Give Things Useful Names

A lot of your functions and variables have meaningless or hard to understand names. For example lp2() doesn't tell me much. I can see from reading it for a few minutes that it's an integer log base 2 function. So maybe call it intLogBase2()?

Also, you have medfilt2() function that I presume does a median filter. Why "2"? Is it because it's 2D? Is there a medfilt() function that it replaced? If so, I don't see it, so why not just call it medfilt()?

Use const For Things That Don't Change

Most of your functions arguments are read-only. The function doesn't change them at all. When that's the case, you should declare them as const. It lets the compiler and anyone reading the code know that you don't intend for that variable to change in the function.

Don't Reinvent The Wheel

You wrote your own quick_sort() method. Experience tells me that it's likely to have bugs in it. (I haven't spent time analyzing it to see for sure, but I know that every time I try to implement it myself, I end up screwing up some obscure case that only comes up after shipping it!) Use the standard library function qsort() instead.

But it turns out you don't need to sort anything anyway...

There's A Faster Way To Calculate The Median

It turns out that floats were designed so that if you treat their bit patterns as integers and compare them, you'll get the correct answer. You can use this to your advantage. (I'd document in the comments of the function that you're doing it since it's non-obvious.)

You can calculate a histogram for an array of floats just like you would for integers. You can then use the histogram to find the median.

One trick is to do multiple passes. For example, cast each float to a 32-bit int. Then find the high byte of the median. Next, run the histogram again. But this time, if the high byte is less than the high byte of the median, simply count it as "less than" the median. If the high byte is greater than the median, just ignore it. If the high byte exactly equals the median, then put it into one of your 256 bins. At the end, you'll know the highest and second-highest bytes of the median by adding the number of "less than" values plus the sum of all bins up to the median. Do the same for the second-lowest byte and lowest byte.

Or, if you're OK with an approximation, bin the values into some set number of bins (like 1000, or whatever), and then just sort or run a histogram of the ones in the bin containing the 50th percentile.

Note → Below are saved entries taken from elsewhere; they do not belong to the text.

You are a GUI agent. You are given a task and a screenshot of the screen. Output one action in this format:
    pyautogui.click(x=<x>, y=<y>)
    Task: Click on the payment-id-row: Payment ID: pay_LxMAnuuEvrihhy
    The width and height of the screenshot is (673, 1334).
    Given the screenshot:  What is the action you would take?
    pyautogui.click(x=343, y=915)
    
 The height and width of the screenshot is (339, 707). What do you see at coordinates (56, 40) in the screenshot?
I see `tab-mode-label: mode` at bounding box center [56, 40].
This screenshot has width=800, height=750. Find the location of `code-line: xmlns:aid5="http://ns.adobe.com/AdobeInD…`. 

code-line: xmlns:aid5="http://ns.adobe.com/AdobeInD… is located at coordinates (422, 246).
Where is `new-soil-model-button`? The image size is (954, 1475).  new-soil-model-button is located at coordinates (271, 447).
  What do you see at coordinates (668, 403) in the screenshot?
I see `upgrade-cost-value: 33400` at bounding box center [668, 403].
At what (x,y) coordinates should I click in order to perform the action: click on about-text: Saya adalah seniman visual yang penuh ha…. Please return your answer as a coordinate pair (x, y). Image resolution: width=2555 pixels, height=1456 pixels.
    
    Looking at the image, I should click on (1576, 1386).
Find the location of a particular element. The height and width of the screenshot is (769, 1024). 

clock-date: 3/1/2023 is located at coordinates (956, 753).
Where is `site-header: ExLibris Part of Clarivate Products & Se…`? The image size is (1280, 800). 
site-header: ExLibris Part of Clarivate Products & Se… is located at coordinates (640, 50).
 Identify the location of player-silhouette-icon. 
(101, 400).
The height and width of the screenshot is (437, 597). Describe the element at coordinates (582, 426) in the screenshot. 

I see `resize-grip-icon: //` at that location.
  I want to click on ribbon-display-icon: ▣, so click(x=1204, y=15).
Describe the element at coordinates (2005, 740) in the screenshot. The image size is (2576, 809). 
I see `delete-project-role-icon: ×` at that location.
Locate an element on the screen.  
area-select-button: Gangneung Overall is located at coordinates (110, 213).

I assume your convn() function is a convolution function? Is your convolution kernel separable? If so, you could do 3 1D passes over it and save quite a bit of time. If not, could you use an FFT to convert to frequency space and do the convolution there? (A convolution in frequency space is just a multiply, so it's faster.)

Do You Need To Allocate So Much Memory?

Your functions allocate and free a lot of memory. Can any of the tasks be done in place? Alternately, if the buffers are frequently the same size (either the size of the entire image or the size of a tile of the image) perhaps you could use a pool of pre-allocated buffers of the right size?